I made custom library for interfacing with the LCD. There is a function that converts double number into array of characters. This function can draw the number at specific number of characters with the decimal point on specific point. So it also rounds the numbers

Menu

When the load is off, the MCU is checking for the menu controls and serves the menus.

The ON/OFF button is used for switching the load on and off. The mode button is used as ok/select. By pressing it you will go into the mode selection, by pressing it again you will select the mode. In the value selection its used to confirm the entry. By pressing the CANCEL button you cancel any selection. With the encoder you go through the menu, or change the value. By pressing the encoder button, you scroll through the decimal point.

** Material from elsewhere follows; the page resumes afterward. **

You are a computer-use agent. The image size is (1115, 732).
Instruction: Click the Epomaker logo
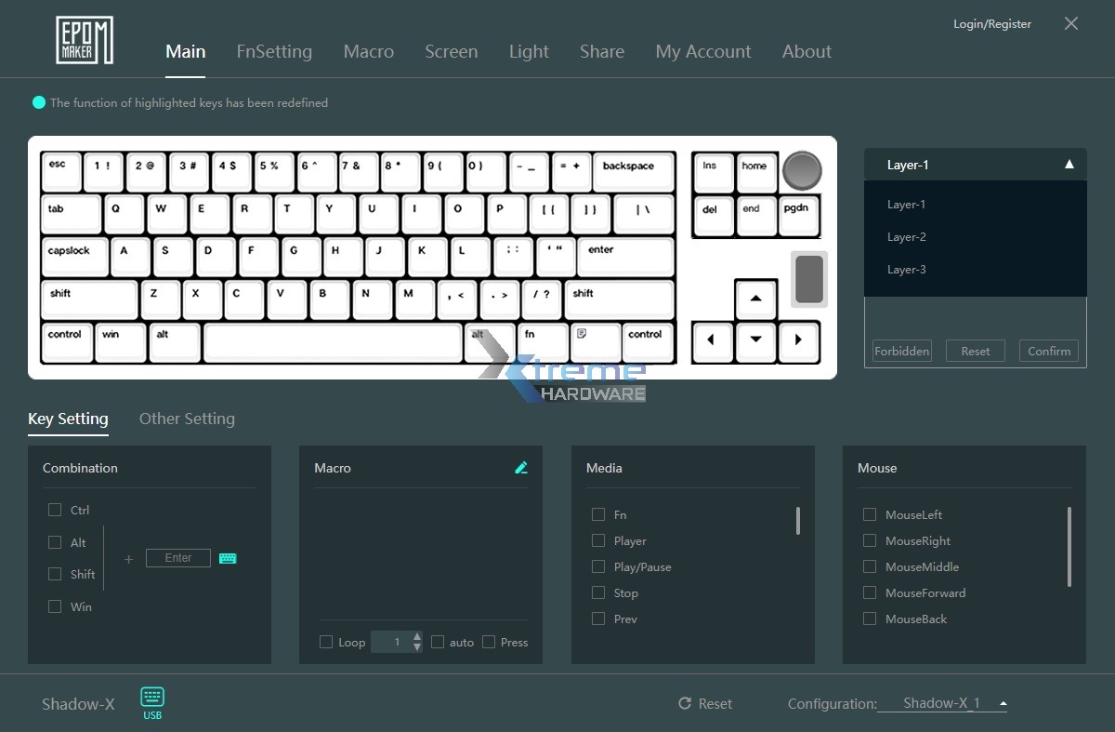pos(85,41)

The 3 individual menu stages are shown in attached pictures.

Dev mode

The device also features a development mode, that you can access by holding the MENU and CANCEL buttons when powering on. Than you need to press the ON/OFF button, or you will get back to the default mode.

In this menu, you can calibrate the ADC multiplication values, etc.

In this part, I am going to cover the case and all 3D printed body parts.

Heatsink

The most important part is the heatsink. Its 50x50x150mm Since its made from aluminum, its fairly easy to drill a hole and a thread into it. The MOSFETs are secured with M3 screws and electrically isolated with kapten thermal conducting stickers.

The heatsink is aligned with the end of the PCB and a silkscreen line. Its secured to the board with two screws from he bottom. For better strength, there are two 3D printed brackets mounted between the board and the front side of the heatsink.

To improve the airflow through the heatsink, the open back side is covered with a 3D printed part.

To increase the air flow there is 50x50x15 mm 12 V fan mounted to the end of the heatsink with 2 M4x20 screws. The fan must be modified, so a screw with countersunk head will fit.

Case - frame

The electronic load is fitted into TECO AUS 22.9 black ABS case. I chose it because it already had air vents, so I do not have to create my own. To fit everything inside, I made a custom frame that matches the case mounting holes. This gave me more space to maneuver the components inside. There are five M3 nuts imprinted into it.

The MEAN WELL power supply is mounted using another special bracket, because the mounting holes on it are not positioned ideal.

The second think mounted to the frame is the main PCB with the heatsink itself. As mentioned before, these two are screwed together. This whole assembly holds in the frame by 3 M3 screws, one in the PCB and two in the heatsink. The two in the heatsink are not screwed directly to the heatsink. They are screwed into brackets (I call them "T-REXes" since they look like them).

Case - rear

The back side of the case is closed with 3D printed plate. It has an extension, where the fan mounted to the heatsink is located. There are also the IEC mains connector with fuse and rocker switch to turn the power to the device on/off.

Case - front

The front panel is also 3D printed. The LCD is screwed into its back as well as the front panel PCB. There are holes for the buttons, encoder, LED and the terminals to stick through. The encoder has its own 3D printed knob. For the LED I made a spacer, that is putted between it and the PCB, so it slays leveled.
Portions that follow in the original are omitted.